L’incendie détruit l’une des plus belles charpentes de la ville, qu’il est alors inconcevable de reconstruire à l’identique. Devant l’urgence, la Ville décide de sauvegarder d’abord la silhouette de l’édifice, de reconstituer son enveloppe avant même de déterminer son affectation. Avec son nouveau toit en dalles bois7, le Werkhof repose au pied des falaises comme une grande maquette en carton, vide à l’intérieur. La situation évoque l’image employée par Corboz pour illustrer la comptabilité qualitative entre un édifice et son programme dans le cas d’une réanimation: «elle consiste en somme à trouver la main qui convient à ce gant.» Or, le gant en question a été formé par des activités très diverses depuis le 19e siècle: le Werkhof est investi par une manufacture de cartonnages, il accueille des ateliers-écoles destinés aux ouvriers de la Basse-Ville. Après la guerre, ses locaux sont loués à des artisans, à des tailleurs de pierre, à des charpentiers – et même à l’armée. Avant l’incendie, alors que la Basse-Ville perdait de son attrait, il était question de faire du Werkhof un lieu animé à vocation culturelle, un théâtre ou un musée8.

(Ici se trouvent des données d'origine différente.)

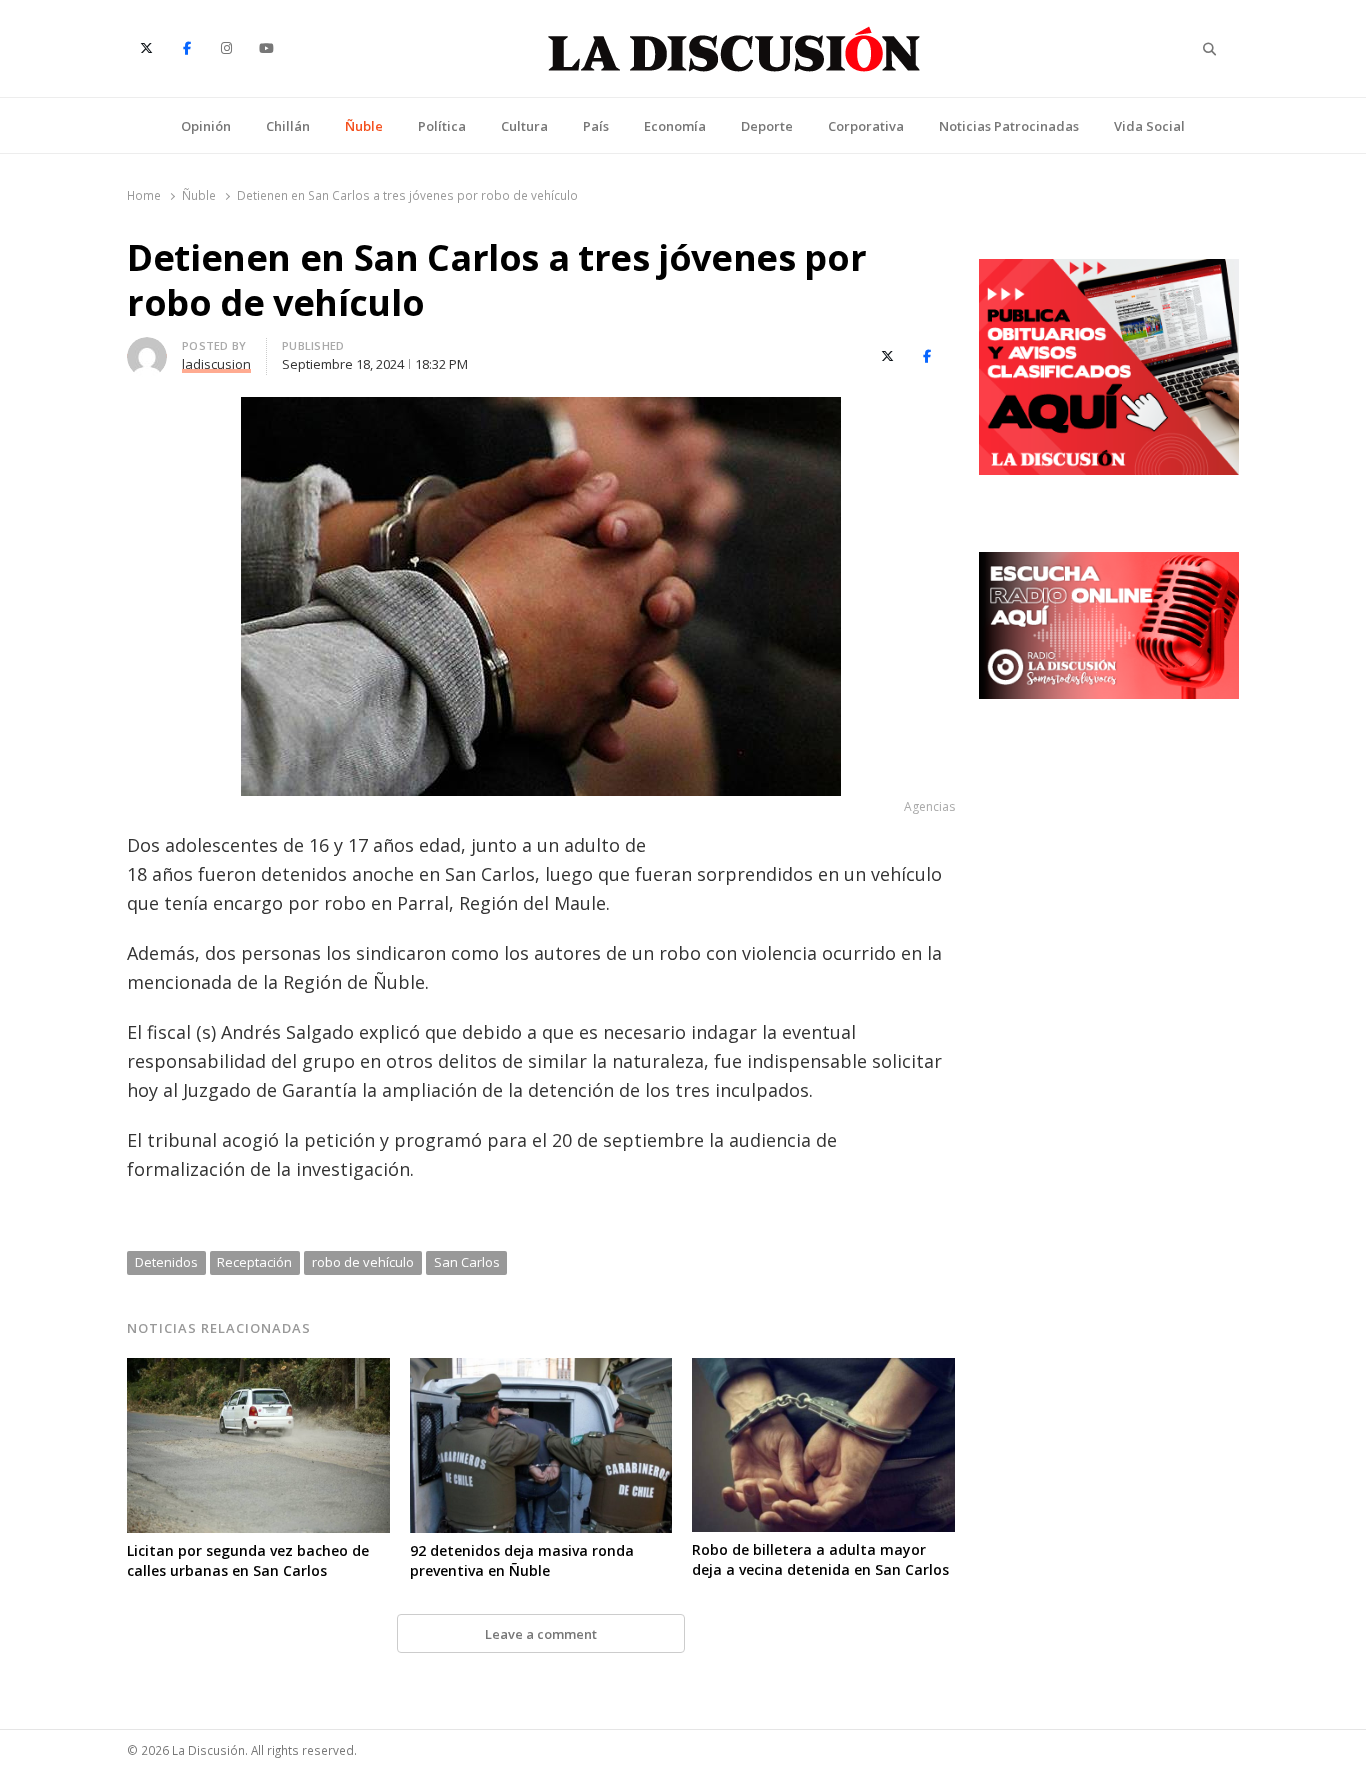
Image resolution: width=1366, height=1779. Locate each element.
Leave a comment (541, 1634)
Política (442, 126)
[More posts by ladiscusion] (147, 349)
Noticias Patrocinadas (1009, 126)
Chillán (288, 126)
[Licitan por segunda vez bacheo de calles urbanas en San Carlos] (258, 1370)
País (596, 126)
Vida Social (1149, 126)
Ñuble (364, 126)
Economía (675, 126)
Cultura (524, 126)
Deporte (767, 126)
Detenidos (166, 1262)
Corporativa (866, 126)
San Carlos (467, 1262)
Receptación (254, 1262)
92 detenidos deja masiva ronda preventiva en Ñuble (522, 1560)
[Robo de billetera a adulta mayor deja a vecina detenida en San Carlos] (823, 1370)
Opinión (206, 126)
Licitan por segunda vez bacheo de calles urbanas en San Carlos (248, 1560)
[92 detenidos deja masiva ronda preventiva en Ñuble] (541, 1370)
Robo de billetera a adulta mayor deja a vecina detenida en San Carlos (820, 1559)
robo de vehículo (363, 1262)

La nouvelle affectation, qui entre dans la politique de requalification de la vieille ville de Fribourg, est le fruit d’une consultation populaire. Elle consiste à transformer la grande bâtisse en une Maison de la culture et de loisirs, mais aussi en un lieu dédié au travail, en continuité de l’esprit qui aura animé le Werkhof pendant cinq siècles. Ainsi, en plus de l’accueil para-scolaire et des salles d’exposition, deux associations y gèrent des ateliers et des salles de formation à différents métiers, de la taille de pierre à la modélisation numérique. C’est le fruit du travail des apprentis qui sera exposé dans la majestueuse salle Martini: l’impressionnante maquette au 1:1000 de la ville de Fribourg réalisée d’après la gravure de Martin Martini en 1606. Au centre de la ville miniature, dans le canyon creusé par la Sarine, nous pourrons bientôt apprécier le grand volume du Werkhof, où cette histoire a commencé.

 

Notes

1    André Corboz, « Bâtiments anciens et fonctions actuelles : esquisse d’une approche de la ‹réanimation› », Werk/Œuvre 11/1975, pp. 992-994. Le propos a été précisé en 1978 et publié en français dans l’anthologie de Lucie K. Morrisset : André Corboz, De la ville au patrimoine urbain : histoires de forme et de sens, Presses de l’Université du Québec, 2009, pp. 257-272. Pour une mise en contexte, voir Lucie K. Morrisset, La ville, phénomène de représentation, Presses de l’Université du Québec, 2011, pp. 70 ss.

2    Sur l’histoire du Werkhof, voir Gilles Bourgarel, François Guex et Aloys Lauper, « La loge des Planches », Recensement des biens culturels immeubles du Canton de Fribourg – fiche 014/2002. La prison centrale de Fribourg est toujours située à côté du Werkhof.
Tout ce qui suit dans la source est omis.